The presence of key game mechanics, such as points, badges, levels, challenges, leaderboards, rewards, and onboarding, are signals that a game is taking place.

Say it often enough and it will be indistinguishable from the truth. Zichermann wants us all to believe that the things that are the cheapest to program and implement just so happens to be “key game mechanics.” Make no mistake about it, the reason these things are touted as important is not because of their proven effectiveness, but rather because of how cheap, scalable, and attainable the technology is. Zichermann goes on to argue that gamification has “Armed [marketers] with a new understanding of what people tick, and how to wind them up,” and they can now build experiences that are both enduring and engaging. But where is implied understanding? What deep insight of human psychology can you really glean from the anecdotal evidence you are marshaling?

The sad truth is that there are no one-size-fits-all solutions, and the art of making engaging products and games remains well outside the abilities of the hundreds of opportunistic bandwagon passengers that try so hard to dominate the discussion.

Other enthusiasts, like Seth Priebatsch and Jane McGonigal, step up on the popular stages like TED and spread the word. The problem is, for all the enthusiasm that they bring to the topic, that they do the topic a disservice by oversimplifying or being straight out wrong.

I can attest to the fact that it is possible to make a living helping companies make more engaging products, and learning from games is a great way of getting there. There truly are some deep, intractable truths at the core of game design that can be applied to a variety of other designs - but “gamification” is a word that has derailed the conversation, polarized the community, and created unhealthy expectations in both designers and customers.

Quite frankly, I am tired of cleaning up the mess that people like Priebatsch have created.

Gamification Venn Diagram
Gamification Venn Diagram

The metric for measuring your progress in a game is not what makes the game. Implementing a leaderboard on your website will probably not make people buy your product. A badge is no substitute for quality and substance.

What we can learn from games lies at the very core of what a “game” is:

When all the fluff and marketing hype is peeled away, a game is a system where we voluntarily engage in something to receive a perceived reward. We can learn meaningful design lessons by understanding the difference between work and play, and by realized that the reward is always a subjective thing brought to the table by the player.

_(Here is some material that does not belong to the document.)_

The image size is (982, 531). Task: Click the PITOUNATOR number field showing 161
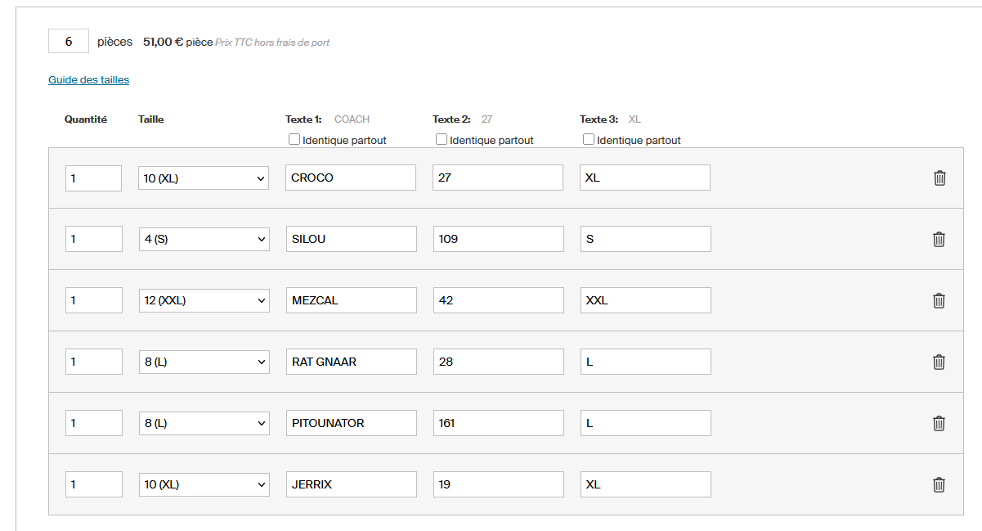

What we can learn is that making a product engaging means understanding what brought our users there in the first place, and enforcing those structures by clearly communicating how they can get what they came for.

Ask yourself: Did your users come to “earn points”?

I must admit at this point that I was once very excited to see how the word gamification gained popular acceptance. I thought, for a while, that this new vocabulary addition would make it easier for me to explain some of the more arcane and mystical aspects of product design - The opposite has happened: I spend more and more time having to deconstruct the many mistakes that seem to accompany familiarity with gamification.